Um als Arzt in der Forschung Fuß zu fassen ist der erste Schritt eine sehr gute Doktorarbeit (am besten summa) entweder experimentell oder klinisch prospektiv zu schreiben. Daraus sollten mehrere Publikationen, insbesondere Erstautorenschaften entstehen. Nach dem Studium besteht häufig die Möglichkeit über den Doktorvater für mehrere Jahre in die USA oder nach England zu gehen und dort als Postdoc witer Erfahrung und Publikationen zu sammeln. Mit viel Glück erhält man dann als Rückkehrer auf Antrag Drittmittel (z.B. Emmy-Noether-Programm) um eine eigene Arbeitsgruppe aufzubauen. Eventuell reicht es dann irgendwann für die Habilitation. Abhängig von den Publikationen und der wissenschaftlichen Expertise sowie einer guten Portion Vitamin B erhält man dann eventuell den Ruf für eine Professur.

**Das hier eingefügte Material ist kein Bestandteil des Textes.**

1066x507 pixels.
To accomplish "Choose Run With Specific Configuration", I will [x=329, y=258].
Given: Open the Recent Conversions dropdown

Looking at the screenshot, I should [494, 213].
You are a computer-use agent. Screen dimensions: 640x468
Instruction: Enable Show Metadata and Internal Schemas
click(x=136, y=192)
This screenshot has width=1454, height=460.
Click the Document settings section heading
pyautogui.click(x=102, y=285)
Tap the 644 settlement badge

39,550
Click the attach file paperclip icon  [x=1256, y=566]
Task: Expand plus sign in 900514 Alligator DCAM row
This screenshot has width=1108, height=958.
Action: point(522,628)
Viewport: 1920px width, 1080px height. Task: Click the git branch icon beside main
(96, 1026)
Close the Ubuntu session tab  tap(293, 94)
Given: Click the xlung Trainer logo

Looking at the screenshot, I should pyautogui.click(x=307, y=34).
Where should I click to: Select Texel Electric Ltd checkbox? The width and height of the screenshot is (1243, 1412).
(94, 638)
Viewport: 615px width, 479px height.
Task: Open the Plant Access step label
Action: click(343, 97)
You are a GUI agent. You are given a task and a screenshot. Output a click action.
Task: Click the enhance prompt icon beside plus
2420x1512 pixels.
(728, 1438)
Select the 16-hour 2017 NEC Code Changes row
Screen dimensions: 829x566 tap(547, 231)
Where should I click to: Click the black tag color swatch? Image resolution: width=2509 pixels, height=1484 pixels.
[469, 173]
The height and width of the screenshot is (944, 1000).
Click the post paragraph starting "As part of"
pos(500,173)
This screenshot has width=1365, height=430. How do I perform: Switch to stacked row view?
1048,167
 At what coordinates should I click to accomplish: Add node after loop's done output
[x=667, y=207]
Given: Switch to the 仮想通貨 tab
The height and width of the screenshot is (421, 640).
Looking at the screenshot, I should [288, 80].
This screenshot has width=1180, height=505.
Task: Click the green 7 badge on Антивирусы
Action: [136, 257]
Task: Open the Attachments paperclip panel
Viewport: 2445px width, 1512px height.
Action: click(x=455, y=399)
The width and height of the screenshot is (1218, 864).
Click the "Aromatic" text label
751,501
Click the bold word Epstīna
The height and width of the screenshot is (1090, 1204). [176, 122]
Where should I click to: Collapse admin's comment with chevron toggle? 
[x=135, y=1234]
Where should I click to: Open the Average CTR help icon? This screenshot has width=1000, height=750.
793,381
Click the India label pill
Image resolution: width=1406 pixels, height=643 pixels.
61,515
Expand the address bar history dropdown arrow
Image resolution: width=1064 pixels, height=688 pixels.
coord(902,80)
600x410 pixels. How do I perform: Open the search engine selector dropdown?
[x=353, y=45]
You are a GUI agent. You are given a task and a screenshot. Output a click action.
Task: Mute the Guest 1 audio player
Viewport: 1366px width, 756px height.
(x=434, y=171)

Man sollte da nicht blauäugig herangehen. Es gehören eine Menge Motivation, Leidensfähigkeit, Obrigkeitshörigkeit und unglaublich viel Glück sowie gute Beziehungen dazu. Ein Facharzt ist nicht zwangsläufig notwendig. Mir persönlich hat es nach knapp 6 Jahren den Spaß an der akademischen Forschung verdorben und ich habe mich (wie so viele andere) umorientiert.

elastic
26.03.2021, 10:09
gibt es nicht auch klassische Forschungsfelder die hauptsächlich von Medizinern begleitet werden ?

guck dir mal Pathologie, Labormedizin oder Mikrobiologie an, dort gibt es verhältnismäßig wenig Patientenkontakt und viel Wissenschaft.

btw sehr guter Beitrag von Evidence based.